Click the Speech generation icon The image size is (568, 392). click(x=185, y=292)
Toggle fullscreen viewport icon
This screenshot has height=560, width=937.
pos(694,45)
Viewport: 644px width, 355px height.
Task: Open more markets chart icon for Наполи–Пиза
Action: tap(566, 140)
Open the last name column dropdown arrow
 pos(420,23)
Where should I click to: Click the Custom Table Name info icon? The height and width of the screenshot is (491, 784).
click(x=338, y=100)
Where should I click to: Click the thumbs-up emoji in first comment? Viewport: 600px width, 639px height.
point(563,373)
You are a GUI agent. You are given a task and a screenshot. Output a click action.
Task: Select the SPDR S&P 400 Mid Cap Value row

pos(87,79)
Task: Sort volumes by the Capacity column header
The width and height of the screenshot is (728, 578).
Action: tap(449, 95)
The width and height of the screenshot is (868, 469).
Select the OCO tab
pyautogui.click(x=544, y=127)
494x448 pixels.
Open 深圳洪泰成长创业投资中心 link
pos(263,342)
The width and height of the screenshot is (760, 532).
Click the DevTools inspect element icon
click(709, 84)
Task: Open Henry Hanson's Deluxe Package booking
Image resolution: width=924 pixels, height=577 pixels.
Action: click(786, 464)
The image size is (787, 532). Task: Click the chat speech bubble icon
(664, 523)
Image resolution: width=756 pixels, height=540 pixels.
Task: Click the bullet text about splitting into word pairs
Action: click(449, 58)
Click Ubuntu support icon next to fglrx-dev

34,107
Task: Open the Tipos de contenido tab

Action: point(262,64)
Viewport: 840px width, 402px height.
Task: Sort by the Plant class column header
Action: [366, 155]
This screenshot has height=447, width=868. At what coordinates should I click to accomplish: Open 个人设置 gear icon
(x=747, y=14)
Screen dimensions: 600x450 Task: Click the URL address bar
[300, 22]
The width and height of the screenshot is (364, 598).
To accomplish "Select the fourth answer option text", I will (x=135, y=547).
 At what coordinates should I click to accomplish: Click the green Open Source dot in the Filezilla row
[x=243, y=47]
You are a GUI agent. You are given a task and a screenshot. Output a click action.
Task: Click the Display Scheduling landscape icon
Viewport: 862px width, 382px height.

▶ **HOW TO COMPLETE THIS TASK**: Each record above has to be printed again, word for word.

▶ **TASK ANSWER**:
Click the Speech generation icon The image size is (568, 392). click(x=185, y=292)
Toggle fullscreen viewport icon
This screenshot has height=560, width=937.
pos(694,45)
Viewport: 644px width, 355px height.
Task: Open more markets chart icon for Наполи–Пиза
Action: tap(566, 140)
Open the last name column dropdown arrow
 pos(420,23)
Where should I click to: Click the Custom Table Name info icon? The height and width of the screenshot is (491, 784).
click(x=338, y=100)
Where should I click to: Click the thumbs-up emoji in first comment? Viewport: 600px width, 639px height.
point(563,373)
You are a GUI agent. You are given a task and a screenshot. Output a click action.
Task: Select the SPDR S&P 400 Mid Cap Value row

pos(87,79)
Task: Sort volumes by the Capacity column header
The width and height of the screenshot is (728, 578).
Action: tap(449, 95)
The width and height of the screenshot is (868, 469).
Select the OCO tab
pyautogui.click(x=544, y=127)
494x448 pixels.
Open 深圳洪泰成长创业投资中心 link
pos(263,342)
The width and height of the screenshot is (760, 532).
Click the DevTools inspect element icon
click(709, 84)
Task: Open Henry Hanson's Deluxe Package booking
Image resolution: width=924 pixels, height=577 pixels.
Action: click(786, 464)
The image size is (787, 532). Task: Click the chat speech bubble icon
(664, 523)
Image resolution: width=756 pixels, height=540 pixels.
Task: Click the bullet text about splitting into word pairs
Action: click(449, 58)
Click Ubuntu support icon next to fglrx-dev

34,107
Task: Open the Tipos de contenido tab

Action: point(262,64)
Viewport: 840px width, 402px height.
Task: Sort by the Plant class column header
Action: [366, 155]
This screenshot has height=447, width=868. At what coordinates should I click to accomplish: Open 个人设置 gear icon
(x=747, y=14)
Screen dimensions: 600x450 Task: Click the URL address bar
[300, 22]
The width and height of the screenshot is (364, 598).
To accomplish "Select the fourth answer option text", I will (x=135, y=547).
 At what coordinates should I click to accomplish: Click the green Open Source dot in the Filezilla row
[x=243, y=47]
You are a GUI agent. You are given a task and a screenshot. Output a click action.
Task: Click the Display Scheduling landscape icon
Viewport: 862px width, 382px height.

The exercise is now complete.